You are viewing a plain text version of this content. The canonical link for it is here.
Posted to users@spamassassin.apache.org by Adam Katz <an...@khopis.com> on 2011/11/29 23:22:50 UTC

Martin Gregorie's portmanteau rule building script

On 11/25/2011 10:13 AM, Martin Gregorie wrote:
> Subject: [Fwd: Re: How long a rule can be?]

My main answers to the original thread were posted there (today). I
guess I'm too accustomed to orderly threads; coupling my threaded view
in thunderbird with the big pile of mail unread since before the holiday
and I missed this thread when responding to the original.

If you want to fork the thread into a tangent, please change the subject
so other responses to it don't follow you.  Also, don't respond to the
parts of the thread you are not forking; those belong in another message
in the original thread.

</rant>


> If you're finding your rule is starting to get difficult to maintain,
> take a look at my rule assembly tool, which is designed to allow such
> rules to be defined in an easily edited file for each rule that are
> used to create a single .cf file. See: 
> http://www.libelle-systems.com/free/portmanteau/portmanteau.tgz
> 
> I was thinking of using a server plus plugin to do this but was 
> convinced that this 'portmanteau rule' approach was better: it 
> certainly works well for me.

You might want to consider Regexp::Assemble for your tool, though that
would require using perl.  This would cause your man page's example rule
to result in something like this:

       body     __AU0 /(?i-xsm:\balt[123]\b)/

rather than your script's *much* slower:

       body     __AU0 /\b(alt1|alt2|alt3)\b/i


Re: Martin Gregorie's portmanteau rule building script

Posted by Adam Katz <an...@khopis.com>.
On 11/30/2011 03:59 AM, Martin Gregorie wrote:
> On Tue, 2011-11-29 at 14:22 -0800, Adam Katz wrote:
>> You might want to consider Regexp::Assemble for your tool, though
>> that would require using perl. This would cause your man page's
>> example rule to result in something like this:
>> 
>>        body     __AU0 /(?i-xsm:\balt[123]\b)/
>>
>> rather than your script's *much* slower:
>>
>>        body     __AU0 /\b(alt1|alt2|alt3)\b/i
>>
> Interesting idea.

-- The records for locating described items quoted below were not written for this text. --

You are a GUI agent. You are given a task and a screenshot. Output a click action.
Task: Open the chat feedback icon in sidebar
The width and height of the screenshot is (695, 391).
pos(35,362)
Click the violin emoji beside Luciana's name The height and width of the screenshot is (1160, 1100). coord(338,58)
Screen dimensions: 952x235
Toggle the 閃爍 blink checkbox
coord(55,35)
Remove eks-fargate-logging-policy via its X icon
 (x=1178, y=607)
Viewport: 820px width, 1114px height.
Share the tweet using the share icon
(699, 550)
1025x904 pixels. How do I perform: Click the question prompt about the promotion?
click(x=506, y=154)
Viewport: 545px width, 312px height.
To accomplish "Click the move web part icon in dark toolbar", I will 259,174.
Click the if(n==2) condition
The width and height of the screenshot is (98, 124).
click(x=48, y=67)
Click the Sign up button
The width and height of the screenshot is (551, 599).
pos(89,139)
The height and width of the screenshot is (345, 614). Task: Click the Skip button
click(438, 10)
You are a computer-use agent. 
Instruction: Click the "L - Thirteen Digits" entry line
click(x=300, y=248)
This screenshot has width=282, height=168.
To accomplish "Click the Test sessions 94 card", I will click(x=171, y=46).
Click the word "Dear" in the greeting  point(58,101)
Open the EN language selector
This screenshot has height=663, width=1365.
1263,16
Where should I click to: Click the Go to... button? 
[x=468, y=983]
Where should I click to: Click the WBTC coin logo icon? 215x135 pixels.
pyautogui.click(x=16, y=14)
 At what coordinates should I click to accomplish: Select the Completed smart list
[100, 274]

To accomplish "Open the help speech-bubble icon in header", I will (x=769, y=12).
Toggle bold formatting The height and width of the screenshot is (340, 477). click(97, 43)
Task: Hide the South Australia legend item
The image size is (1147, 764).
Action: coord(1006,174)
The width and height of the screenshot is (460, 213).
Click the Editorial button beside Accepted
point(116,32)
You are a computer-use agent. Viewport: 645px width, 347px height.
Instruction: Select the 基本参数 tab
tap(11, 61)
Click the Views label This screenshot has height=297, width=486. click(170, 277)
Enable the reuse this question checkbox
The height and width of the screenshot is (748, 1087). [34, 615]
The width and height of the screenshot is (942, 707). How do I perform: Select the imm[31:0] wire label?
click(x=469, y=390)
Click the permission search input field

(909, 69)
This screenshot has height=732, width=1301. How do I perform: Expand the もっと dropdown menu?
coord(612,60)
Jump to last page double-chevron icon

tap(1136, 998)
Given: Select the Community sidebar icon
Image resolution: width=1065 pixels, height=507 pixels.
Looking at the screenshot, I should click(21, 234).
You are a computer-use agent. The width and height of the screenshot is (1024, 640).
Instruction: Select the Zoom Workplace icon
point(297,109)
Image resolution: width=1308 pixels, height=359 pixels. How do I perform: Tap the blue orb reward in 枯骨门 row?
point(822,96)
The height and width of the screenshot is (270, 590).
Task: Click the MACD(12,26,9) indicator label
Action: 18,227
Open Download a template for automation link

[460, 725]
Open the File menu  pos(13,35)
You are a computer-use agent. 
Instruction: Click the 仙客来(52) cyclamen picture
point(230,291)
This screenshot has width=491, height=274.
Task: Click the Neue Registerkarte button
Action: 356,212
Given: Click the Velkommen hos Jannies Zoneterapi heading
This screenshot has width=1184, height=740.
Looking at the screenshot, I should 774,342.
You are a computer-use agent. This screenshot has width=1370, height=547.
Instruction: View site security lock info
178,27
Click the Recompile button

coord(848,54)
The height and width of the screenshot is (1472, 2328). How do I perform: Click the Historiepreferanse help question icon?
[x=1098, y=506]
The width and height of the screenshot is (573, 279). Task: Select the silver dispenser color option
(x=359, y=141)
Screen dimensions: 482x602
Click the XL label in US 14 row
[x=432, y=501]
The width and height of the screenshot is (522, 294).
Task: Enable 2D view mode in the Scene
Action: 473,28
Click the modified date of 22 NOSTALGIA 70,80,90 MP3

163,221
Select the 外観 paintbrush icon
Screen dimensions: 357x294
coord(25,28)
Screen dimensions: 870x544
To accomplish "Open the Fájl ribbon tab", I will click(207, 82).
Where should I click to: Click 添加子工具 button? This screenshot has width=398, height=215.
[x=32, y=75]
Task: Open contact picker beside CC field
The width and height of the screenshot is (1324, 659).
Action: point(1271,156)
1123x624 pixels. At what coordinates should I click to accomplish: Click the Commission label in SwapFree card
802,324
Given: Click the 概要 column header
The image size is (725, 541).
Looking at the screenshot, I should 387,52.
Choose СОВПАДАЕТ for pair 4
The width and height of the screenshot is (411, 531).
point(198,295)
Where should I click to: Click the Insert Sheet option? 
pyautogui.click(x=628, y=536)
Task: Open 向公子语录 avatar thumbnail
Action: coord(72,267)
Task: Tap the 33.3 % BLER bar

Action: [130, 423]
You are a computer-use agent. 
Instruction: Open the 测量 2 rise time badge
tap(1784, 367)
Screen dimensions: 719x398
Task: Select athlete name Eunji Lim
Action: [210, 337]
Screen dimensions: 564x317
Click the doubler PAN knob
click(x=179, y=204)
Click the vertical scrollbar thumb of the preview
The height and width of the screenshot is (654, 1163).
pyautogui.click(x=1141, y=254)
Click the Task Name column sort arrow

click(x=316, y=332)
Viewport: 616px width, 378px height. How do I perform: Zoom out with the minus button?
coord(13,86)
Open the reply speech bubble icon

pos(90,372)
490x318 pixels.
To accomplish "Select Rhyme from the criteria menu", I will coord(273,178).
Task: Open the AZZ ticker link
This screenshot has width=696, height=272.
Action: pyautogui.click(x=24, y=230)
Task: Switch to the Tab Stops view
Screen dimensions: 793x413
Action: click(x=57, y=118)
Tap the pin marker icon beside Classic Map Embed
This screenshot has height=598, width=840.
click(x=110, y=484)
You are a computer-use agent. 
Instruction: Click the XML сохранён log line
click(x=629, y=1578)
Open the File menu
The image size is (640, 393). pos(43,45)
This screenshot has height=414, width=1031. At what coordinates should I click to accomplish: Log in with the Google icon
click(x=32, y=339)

Currently my system's performance seems 'adequate',
> considering I'm running SA on an 866 mHz P3 box with 512 MB RAM:
>                 Min                     Avg      Max
> Scan times:     0.9 (   3401 bytes)     4.0    128.3 (  72858 bytes)
> Msg sizes:     2258 (    1.8 secs )   10474   507533 (    6.2 secs )
> Messages:      2032
> 
> What sort of speed-up would Regexp::Assemble provide? 
> How would that compare with compiling the portmanteau.cf file?

Great question.  I do not have an answer.

How much optimization does re2c provide?  I am under the impression all
it does is convert text-based PCREs to C/C++ code of some sort, which
fully(?) mimics the original regexp's logic, implying that optimization
before compilation matters a lot.

I popped into irc://freenode.net#regex to ask, but this is apparently
too archaic a question.  Maybe somebody will have an answer in time.  (I
am not motivated enough to create an impromptu benchmark suite myself.)


Re: Martin Gregorie's portmanteau rule building script

Posted by Martin Gregorie <ma...@gregorie.org>.
On Tue, 2011-11-29 at 14:22 -0800, Adam Katz wrote:

> If you want to fork the thread into a tangent, please change the subject
> so other responses to it don't follow you.  Also, don't respond to the
> parts of the thread you are not forking; those belong in another message
> in the original thread.
> 
That wasn't my intention. I *thought* I was merely adding an aside to
say "if you really want rules with lots of alternates, here's a tool
that can help" because I think we've all all struggled with rules that
straggle off the right edge of the page with many editors. I know vi/vim
will wrap those lines, but a lot of people dislike vi.

> You might want to consider Regexp::Assemble for your tool, though that
> would require using perl.  This would cause your man page's example rule
> to result in something like this:
> 
>        body     __AU0 /(?i-xsm:\balt[123]\b)/
> 
> rather than your script's *much* slower:
> 
>        body     __AU0 /\b(alt1|alt2|alt3)\b/i
> 
Interesting idea. Currently my system's performance seems 'adequate',
considering I'm running SA on an 866 mHz P3 box with 512 MB RAM:
                Min                     Avg      Max
Scan times:     0.9 (   3401 bytes)     4.0    128.3 (  72858 bytes)
Msg sizes:     2258 (    1.8 secs )   10474   507533 (    6.2 secs )
Messages:      2032

What sort of speed-up would Regexp::Assemble provide? 
How would that compare with compiling the portmanteau.cf file?
 

Martin